* Begin Source text *

5. Learned counsel for the appellant submits that inspite of the fact that execution of the agreement to sell was denied by the respondents, it was proved through evidence of its scribe and one of the marginal witness because the second marginal witness had been won over by the respondents and inspite of summoning through the process of the Court did not appear in the witness box. According to him, for proof of the agreement to sell dated 13.5.1987, statements of scribe and one marginal witness were enough, under law. It was further contended that after payment of earnest money to the original allottee Mst. Lal Begum, the appellant got possession of the land subject of agreement to sell which was a notice to public-at-large, protected under law and as such, during the concurrency of this agreement to sell, sale in favour of the predecessor-in-interest of the Respondents Nos. 3-A to 3-H and Respondent No. 2 was illegal and unauthorized but a contrary view taken by the two Courts below was not in accordance with law. He further submitted that Respondent No. 2 and deceased Respondent No. 3 were influential persons within the area where the land in dispute was situated and this fact was duly proved by evidence and thus, it furnished a sufficient cause for execution of agreement to sell at Jhang. It was also argued that both the Courts below returned incorrect findings, which runs counter to the file, thus, cannot be maintained.
6. Both the learned counsel for the respondents refuted the arguments of the appellant, supported the concurrent judgments and decrees of the two Courts below and urged that scribe of the alleged agreement to sell, cannot be treated as a marginal witness and in absence of statement of second marginal witness in support of the asserted agreement, is not proved in accordance with law. According to them, mere summoning of second marginal witness through process of Court was not enough and the appellant was required to move to the trial Court through an application that the witness has been won over, thus, the same may be summoned as a Court witness and on his appearance in the witness box, the witness should have been got declared as hostile and should have been subjected by cross-examination by the appellant but this course having not been adopted, the agreement to sell cannot be said to have been proved. They further contended that the only marginal witness PW. 3 produced by the appellant is a close relation of the appellant, as admitted by the appellant himself while appearing as his own witness, thus, was of not worth reliance and as such, both the Courts below have given correct findings regarding non-execution of the asserted agreement. It was also argued that had the agreement to sell claimed by the appellant been genuine, the appellant should have applied for comparison of thumb impression of Mst. Lal Begum with her admitted thumb impressions but this exercise was not also undertaken. They assertively argued that concurrent findings of facts recorded by the two Courts below, after due appraisal of evidence on the file are immuned from further scrutiny in second appeal especially when there is no misreading and non-reading of the same. Learned counsel for the respondents further elaborated their arguments by saying that Mst. Lal Begum was undeniably an illiterate villager lady and she will be presumed to be pardah observing lady as held by the Hon'ble Supreme Court in the case of Mst. Mehmooda Begum and others Versus Major Malik Muhammad Ishaq and others (1984 SCMR 890) and such women are protected under law as held by the Hon'ble Supreme Court in the cases of Mst. Badshah Begum Versus Ghulam Rasul and 4 others (PLD 1991 SC 1140) and Amirzada Khan and other Versus Itbar Khan and others (2001 SCMR 609).

* End Source text *

Given instruction 1
Using the judgment excerpt above, decide whether each statement agrees with it. Answer yes or no for (a), (b), and (c), and quote the deciding words of the text.
(a) Counsel for the appellant says the second marginal witness did not appear even though he was summoned through the Court's process.
(b) Counsel for the respondents describes PW. 3 as a close relation of the appellant.
(c) The appellant applied for a comparison of Mst. Lal Begum's thumb impression with her admitted thumb impressions.

* Begin Supplied material *

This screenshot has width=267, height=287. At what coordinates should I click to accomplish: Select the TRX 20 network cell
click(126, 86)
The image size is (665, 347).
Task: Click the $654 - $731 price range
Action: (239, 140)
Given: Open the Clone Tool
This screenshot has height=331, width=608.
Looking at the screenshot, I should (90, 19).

* End Supplied material *
* Begin Supplied material *

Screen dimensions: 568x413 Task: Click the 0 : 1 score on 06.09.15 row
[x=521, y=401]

* End Supplied material *

Given instruction 2
Reproduce the part of the records that opens with the line containing "This screenshot has width=267, height=287." and closes with the line containing "Looking at the screenshot, I should (90, 19).", both lines included.

Full response 1
(a) Yes: "inspite of summoning through the process of the Court did not appear in the witness box."
(b) Yes: "the only marginal witness PW. 3 produced by the appellant is a close relation of the appellant"
(c) No: "but this exercise was not also undertaken."

Full response 2
This screenshot has width=267, height=287. At what coordinates should I click to accomplish: Select the TRX 20 network cell
click(126, 86)
The image size is (665, 347).
Task: Click the $654 - $731 price range
Action: (239, 140)
Given: Open the Clone Tool
This screenshot has height=331, width=608.
Looking at the screenshot, I should (90, 19).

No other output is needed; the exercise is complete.